> **PROBLEM TO WORK ON**
Each line of the material must be returned exactly.
----- DATASET RECORDS
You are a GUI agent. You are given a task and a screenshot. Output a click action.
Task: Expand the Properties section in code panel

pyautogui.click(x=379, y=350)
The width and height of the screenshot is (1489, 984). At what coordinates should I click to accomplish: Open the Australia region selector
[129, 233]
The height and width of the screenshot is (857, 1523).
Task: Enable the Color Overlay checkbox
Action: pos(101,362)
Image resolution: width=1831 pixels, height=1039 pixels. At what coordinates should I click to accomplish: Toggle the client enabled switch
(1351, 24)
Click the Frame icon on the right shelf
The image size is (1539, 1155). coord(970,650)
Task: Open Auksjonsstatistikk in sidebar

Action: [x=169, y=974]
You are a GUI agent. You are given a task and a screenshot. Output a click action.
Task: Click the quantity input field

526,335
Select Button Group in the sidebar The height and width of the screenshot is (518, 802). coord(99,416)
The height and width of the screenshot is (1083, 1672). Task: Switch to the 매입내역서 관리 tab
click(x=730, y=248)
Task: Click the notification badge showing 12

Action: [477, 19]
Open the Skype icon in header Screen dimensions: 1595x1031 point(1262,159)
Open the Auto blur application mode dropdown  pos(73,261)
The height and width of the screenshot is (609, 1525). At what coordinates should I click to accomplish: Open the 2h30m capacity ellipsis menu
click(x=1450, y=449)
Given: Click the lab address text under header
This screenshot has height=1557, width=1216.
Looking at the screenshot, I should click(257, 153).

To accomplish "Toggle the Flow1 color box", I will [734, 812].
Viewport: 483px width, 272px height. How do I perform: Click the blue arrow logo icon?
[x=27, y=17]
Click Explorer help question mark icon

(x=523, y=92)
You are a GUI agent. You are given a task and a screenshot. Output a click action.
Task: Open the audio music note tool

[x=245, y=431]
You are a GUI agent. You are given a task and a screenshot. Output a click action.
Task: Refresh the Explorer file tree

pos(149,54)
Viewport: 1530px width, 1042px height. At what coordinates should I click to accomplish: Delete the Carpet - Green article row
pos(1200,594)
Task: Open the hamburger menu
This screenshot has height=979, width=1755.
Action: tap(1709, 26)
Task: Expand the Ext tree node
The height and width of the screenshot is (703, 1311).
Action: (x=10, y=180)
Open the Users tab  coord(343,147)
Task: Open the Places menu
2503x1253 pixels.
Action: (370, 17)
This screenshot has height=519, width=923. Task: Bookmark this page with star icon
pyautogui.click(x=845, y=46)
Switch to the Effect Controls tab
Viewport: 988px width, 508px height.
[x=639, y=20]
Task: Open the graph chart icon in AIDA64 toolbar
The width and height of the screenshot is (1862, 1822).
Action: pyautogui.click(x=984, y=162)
----------
> **TASK SOLUTION**
You are a GUI agent. You are given a task and a screenshot. Output a click action.
Task: Expand the Properties section in code panel

pyautogui.click(x=379, y=350)
The width and height of the screenshot is (1489, 984). At what coordinates should I click to accomplish: Open the Australia region selector
[129, 233]
The height and width of the screenshot is (857, 1523).
Task: Enable the Color Overlay checkbox
Action: pos(101,362)
Image resolution: width=1831 pixels, height=1039 pixels. At what coordinates should I click to accomplish: Toggle the client enabled switch
(1351, 24)
Click the Frame icon on the right shelf
The image size is (1539, 1155). coord(970,650)
Task: Open Auksjonsstatistikk in sidebar

Action: [x=169, y=974]
You are a GUI agent. You are given a task and a screenshot. Output a click action.
Task: Click the quantity input field

526,335
Select Button Group in the sidebar The height and width of the screenshot is (518, 802). coord(99,416)
The height and width of the screenshot is (1083, 1672). Task: Switch to the 매입내역서 관리 tab
click(x=730, y=248)
Task: Click the notification badge showing 12

Action: [477, 19]
Open the Skype icon in header Screen dimensions: 1595x1031 point(1262,159)
Open the Auto blur application mode dropdown  pos(73,261)
The height and width of the screenshot is (609, 1525). At what coordinates should I click to accomplish: Open the 2h30m capacity ellipsis menu
click(x=1450, y=449)
Given: Click the lab address text under header
This screenshot has height=1557, width=1216.
Looking at the screenshot, I should click(257, 153).

To accomplish "Toggle the Flow1 color box", I will [734, 812].
Viewport: 483px width, 272px height. How do I perform: Click the blue arrow logo icon?
[x=27, y=17]
Click Explorer help question mark icon

(x=523, y=92)
You are a GUI agent. You are given a task and a screenshot. Output a click action.
Task: Open the audio music note tool

[x=245, y=431]
You are a GUI agent. You are given a task and a screenshot. Output a click action.
Task: Refresh the Explorer file tree

pos(149,54)
Viewport: 1530px width, 1042px height. At what coordinates should I click to accomplish: Delete the Carpet - Green article row
pos(1200,594)
Task: Open the hamburger menu
This screenshot has height=979, width=1755.
Action: tap(1709, 26)
Task: Expand the Ext tree node
The height and width of the screenshot is (703, 1311).
Action: (x=10, y=180)
Open the Users tab  coord(343,147)
Task: Open the Places menu
2503x1253 pixels.
Action: (370, 17)
This screenshot has height=519, width=923. Task: Bookmark this page with star icon
pyautogui.click(x=845, y=46)
Switch to the Effect Controls tab
Viewport: 988px width, 508px height.
[x=639, y=20]
Task: Open the graph chart icon in AIDA64 toolbar
The width and height of the screenshot is (1862, 1822).
Action: pyautogui.click(x=984, y=162)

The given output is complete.